Il “Piano di pace per Gaza”, promosso dall’amministrazione statunitense guidata dal presidente Trump, sottolinea ancora la Lega, “rappresenta ad oggi la più concreta e articolata proposta di cessate il fuoco e di stabilizzazione duratura dell’area, prevedendo una serie di misure e tappe politiche, umanitarie e di sicurezza, finalizzate alla smilitarizzazione di Gaza, alla ricostruzione civile e al riconoscimento reciproco delle parti”.
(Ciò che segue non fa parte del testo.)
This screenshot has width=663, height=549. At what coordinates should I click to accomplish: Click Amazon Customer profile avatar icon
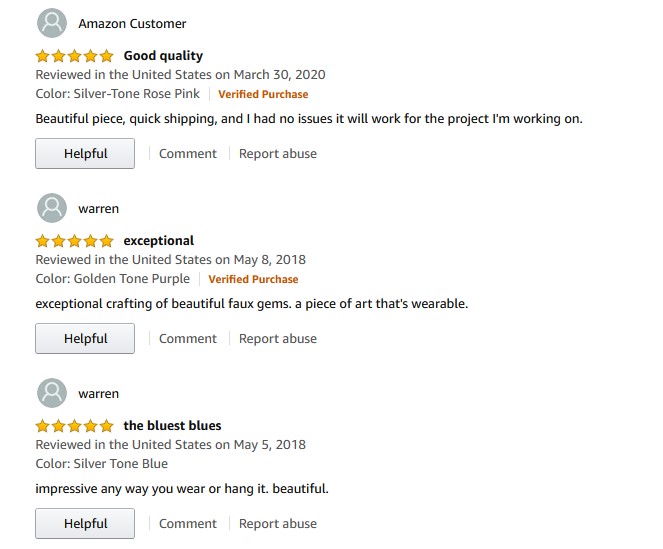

Un piano che, soprattutto, “è stato accettato da tutte le controparti, inclusa Hamas, segnando un evento di portata storica nella diplomazia mediorientale”. Ed è dunque da premiare “la mediazione che, sotto impulso della diplomazia statunitense, ha coinvolto attivamente Egitto, Qatar, Arabia Saudita, Emirati Arabi Uniti, Giordania e Turchia, a conferma di un processo multilaterale di pace senza precedenti recenti nella regione”.
Viene infine valutato che “l’effettiva attuazione del piano di pace per Gaza, ovvero il mantenimento di un cessate il fuoco duraturo, sotto garanzie internazionali” potrebbe giovarsi di tale riconoscimento che potrebbe incoraggiare “tutti gli attori coinvolti, e in particolare la società civile israeliana e palestinese, a promuovere una cultura della pace e del reciproco rispetto”.